Elles ont été éclipsées de l’histoire de l’art. Il a fallu attendre la fin du XIXe siècle pour que les femmes revendiquent une place légitime en tant qu’artistes, au même titre que les hommes. Ces dernières années, elles sont de plus en plus mises à l’honneur dans les musées.

Pour la plupart des Parisiens, le nom “Rosa Bonheur” n’évoque qu’une rue dans le XVe arrondissement ou une guinguette dans le parc des Buttes Chaumont. Peu savent qu’il renvoie, en réalité, à une artiste célébrée en son temps pour ses peintures animalières et ses paysages. Le musée des Beaux-Arts de Bordeaux, sa ville natale, et le musée d’Orsay veulent remédier à cela à travers une grande rétrospective de son œuvre, présentée du 18 mai au 18 septembre dans la cité girondine.

Cette exposition met à l’honneur une peintre hors norme, novatrice et inspirante, qui a fait le choix de rester célibataire et de ne pas avoir d’enfants. Elle s’installe en 1859 dans son château de Thomery, où elle s’entoure de femmes comme la jeune peintre américaine Anna Klumpke, dont elle fera sa légataire universelle à sa mort. Fascinée par les animaux, Rosa Bonheur y crée une grande ménagerie comptant des dizaines d’espèces différentes dont des chiens, des cerfs et des fauves. 

Son œuvre témoigne de son attachement pour la peinture animalière, qui a longtemps été perçue comme un genre mineur. La rétrospective du musée des Beaux-Arts de Bordeaux et du musée d’Orsay propose ainsi aux visiteurs de découvrir des chefs-d’oeuvre illustrant la richesse du monde vivant comme “Roi de la forêt”, “Labourage Nivernais” ou encore “La Foulaison du blé en Camargue”. 

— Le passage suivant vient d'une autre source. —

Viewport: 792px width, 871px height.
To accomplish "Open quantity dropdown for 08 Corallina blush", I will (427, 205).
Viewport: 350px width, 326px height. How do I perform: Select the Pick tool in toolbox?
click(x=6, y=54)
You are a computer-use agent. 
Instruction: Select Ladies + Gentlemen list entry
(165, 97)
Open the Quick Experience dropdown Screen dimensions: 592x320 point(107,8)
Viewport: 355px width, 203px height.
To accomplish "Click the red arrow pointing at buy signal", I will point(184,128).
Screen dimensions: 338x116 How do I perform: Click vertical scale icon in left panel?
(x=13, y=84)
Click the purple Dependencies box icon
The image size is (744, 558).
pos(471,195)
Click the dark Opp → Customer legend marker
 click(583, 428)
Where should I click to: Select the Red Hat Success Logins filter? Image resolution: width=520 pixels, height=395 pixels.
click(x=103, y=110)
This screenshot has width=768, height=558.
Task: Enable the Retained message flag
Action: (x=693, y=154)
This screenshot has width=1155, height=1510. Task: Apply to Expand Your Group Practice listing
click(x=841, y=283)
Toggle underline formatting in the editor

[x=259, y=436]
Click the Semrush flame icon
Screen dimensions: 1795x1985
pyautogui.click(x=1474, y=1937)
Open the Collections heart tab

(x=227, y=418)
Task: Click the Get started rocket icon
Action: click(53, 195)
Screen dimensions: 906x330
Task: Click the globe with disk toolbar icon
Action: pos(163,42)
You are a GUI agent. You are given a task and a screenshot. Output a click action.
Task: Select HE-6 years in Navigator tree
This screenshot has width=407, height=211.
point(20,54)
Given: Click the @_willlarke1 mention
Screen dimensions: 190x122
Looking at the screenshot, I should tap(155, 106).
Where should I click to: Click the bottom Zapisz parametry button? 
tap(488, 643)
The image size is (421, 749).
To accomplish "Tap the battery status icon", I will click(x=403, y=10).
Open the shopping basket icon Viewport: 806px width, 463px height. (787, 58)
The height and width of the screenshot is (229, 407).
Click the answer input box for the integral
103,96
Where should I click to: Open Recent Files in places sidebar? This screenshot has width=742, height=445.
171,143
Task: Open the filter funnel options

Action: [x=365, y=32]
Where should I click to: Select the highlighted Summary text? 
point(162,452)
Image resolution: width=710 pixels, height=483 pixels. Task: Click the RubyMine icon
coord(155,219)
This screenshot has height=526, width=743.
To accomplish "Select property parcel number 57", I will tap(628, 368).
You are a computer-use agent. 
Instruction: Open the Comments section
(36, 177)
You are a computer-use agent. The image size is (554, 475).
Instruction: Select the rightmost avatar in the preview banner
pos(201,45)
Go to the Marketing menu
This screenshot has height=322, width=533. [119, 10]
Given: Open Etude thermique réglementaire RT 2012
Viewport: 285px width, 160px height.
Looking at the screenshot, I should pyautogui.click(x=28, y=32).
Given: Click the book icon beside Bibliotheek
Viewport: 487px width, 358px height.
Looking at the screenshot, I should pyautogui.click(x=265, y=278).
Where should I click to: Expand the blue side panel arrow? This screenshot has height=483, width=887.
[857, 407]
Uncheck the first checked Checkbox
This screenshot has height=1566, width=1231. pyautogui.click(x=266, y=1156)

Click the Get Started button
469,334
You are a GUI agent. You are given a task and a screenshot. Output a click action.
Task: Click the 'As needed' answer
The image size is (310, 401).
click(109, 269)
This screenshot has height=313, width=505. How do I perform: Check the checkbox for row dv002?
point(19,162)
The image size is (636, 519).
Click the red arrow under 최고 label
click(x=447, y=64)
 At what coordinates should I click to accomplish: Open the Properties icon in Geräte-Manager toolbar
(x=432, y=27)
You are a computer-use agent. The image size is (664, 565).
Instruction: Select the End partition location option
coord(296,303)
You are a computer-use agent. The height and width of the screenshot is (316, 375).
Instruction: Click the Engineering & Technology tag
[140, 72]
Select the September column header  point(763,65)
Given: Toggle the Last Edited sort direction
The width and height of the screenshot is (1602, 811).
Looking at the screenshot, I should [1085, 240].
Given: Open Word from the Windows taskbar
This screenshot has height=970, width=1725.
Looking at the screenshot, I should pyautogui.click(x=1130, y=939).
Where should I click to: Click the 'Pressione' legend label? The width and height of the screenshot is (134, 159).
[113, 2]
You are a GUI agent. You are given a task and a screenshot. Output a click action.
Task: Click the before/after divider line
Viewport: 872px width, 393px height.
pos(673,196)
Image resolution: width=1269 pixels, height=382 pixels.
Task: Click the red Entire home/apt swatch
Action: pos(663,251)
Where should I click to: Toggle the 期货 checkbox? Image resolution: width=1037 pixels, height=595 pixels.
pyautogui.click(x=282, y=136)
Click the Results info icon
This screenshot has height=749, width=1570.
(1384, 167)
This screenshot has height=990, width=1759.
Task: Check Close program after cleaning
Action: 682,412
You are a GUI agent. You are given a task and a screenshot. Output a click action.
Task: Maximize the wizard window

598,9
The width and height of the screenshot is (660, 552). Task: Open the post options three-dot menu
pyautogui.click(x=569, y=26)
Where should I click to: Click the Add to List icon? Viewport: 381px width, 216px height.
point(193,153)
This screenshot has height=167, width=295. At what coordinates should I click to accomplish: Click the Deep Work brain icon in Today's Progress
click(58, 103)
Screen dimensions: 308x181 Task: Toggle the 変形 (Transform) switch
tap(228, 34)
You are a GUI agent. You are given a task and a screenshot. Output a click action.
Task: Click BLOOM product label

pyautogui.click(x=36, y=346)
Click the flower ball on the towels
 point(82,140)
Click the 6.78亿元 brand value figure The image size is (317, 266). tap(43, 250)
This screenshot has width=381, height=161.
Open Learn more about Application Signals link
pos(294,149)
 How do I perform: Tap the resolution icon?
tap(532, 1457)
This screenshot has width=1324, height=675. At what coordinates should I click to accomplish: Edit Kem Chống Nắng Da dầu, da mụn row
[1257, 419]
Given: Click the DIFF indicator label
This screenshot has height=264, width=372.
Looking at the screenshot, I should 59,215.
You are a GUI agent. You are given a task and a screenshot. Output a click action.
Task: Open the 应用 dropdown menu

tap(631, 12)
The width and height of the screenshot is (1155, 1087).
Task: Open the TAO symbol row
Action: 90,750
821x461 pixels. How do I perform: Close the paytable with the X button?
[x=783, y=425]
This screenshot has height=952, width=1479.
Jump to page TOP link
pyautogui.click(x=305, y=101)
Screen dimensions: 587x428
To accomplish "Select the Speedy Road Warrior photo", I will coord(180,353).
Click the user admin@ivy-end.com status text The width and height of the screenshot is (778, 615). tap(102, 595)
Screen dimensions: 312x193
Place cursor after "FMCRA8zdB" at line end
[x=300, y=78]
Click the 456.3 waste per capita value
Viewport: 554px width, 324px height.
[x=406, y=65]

L’exposition se propose de mettre en lumière des aspects peu explorés, voire méconnus, de Rosa Bonheur à travers des objets insolites tels que des peintures sur galets, des sculptures de marrons et des caricatures. Le but : faire (re)découvrir au public une artiste dont l’art et la personnalité font résonner des questions sociétales plus que jamais d’actualité dont la place des femmes dans l’art et la société. “Sa vie et son œuvre sont indissociables. Rosa Bonheur se sentait investie d’une mission qui était de peindre les animaux. Or, pour réaliser cela, elle a dû engager toute sa personne. En tant que femme, pour devenir peintre et vivre de son art, cela impliquait un choix de vie (cela est encore en partie toujours le cas aujourd’hui…) : comme de nombreuses autres artistes femmes de son temps, elle a choisi de ne pas se marier”, a déclaré Leïla Jarbouai, conservatrice en chef au musée d’Orsay dans un communiqué. “Cette image de la femme émancipée était ainsi liée à sa volonté de réaliser sa vocation et son ambition artistiques”.

Éclipsée par Manet, Renoir ou Degas

De l’autre côté de la Manche, la Dulwich Picture Gallery a choisi de rendre hommage à une autre peintre très peu reconnue à côté de ses confrères du mouvement impressionniste. Il s’agit de Berthe Morisot, une contemporaine de Claude Monet, d’Edgar Degas et de Camille Pissarro. C’est la première fois qu’une exposition lui sera consacrée au Royaume-Uni. Au programme : 40 toiles dans lesquelles l’artiste explore plusieurs thématiques de la vie moderne, telles que l’intimité de la vie bourgeoise, le goût des jardins et le travail domestique féminin.  

Le public londonien pourra découvrir, du 4 avril au 10 septembre 2023, quarante toiles de Berthe Morisot. Parmi elles, un autoportrait qu’elle a réalisé en 1885 ou encore “Jeune Fille au Bal”, “Jeune femme de dos à sa toilette” et  “La Psyché ou le miroir”. Toutes témoignent de son goût pour les couleurs claires et pastel, son don pour le dessin et sa liberté de facture, qui ont fait l’admiration de ses collègues impressionnistes. 

Contrairement à eux, elle ne vendra que peu de toiles de son vivant, ce qui explique qu’elle soit aujourd’hui encore peu représentée dans les musées. “C’est fâcheux qu’elles ne soient pas des hommes”, a un jour écrit Édouard Manet, au sujet de Berthe Morisot et de sa sœur, Edma, elle aussi peintre. Cela n’a pas empêché les deux femmes de se risquer, comme d’autres avant elles, sur un terrain alors farouchement réservé aux artistes de sexe masculin. Si le nom de Berthe Morisot a longtemps été éclipsé par ceux de Manet, Renoir, Cézanne ou Degas, l’exposition de la Dulwich Picture Gallery compte bien le réhabiliter pour que l’on se souvienne d’elle comme une star incontestable de l’impressionnisme.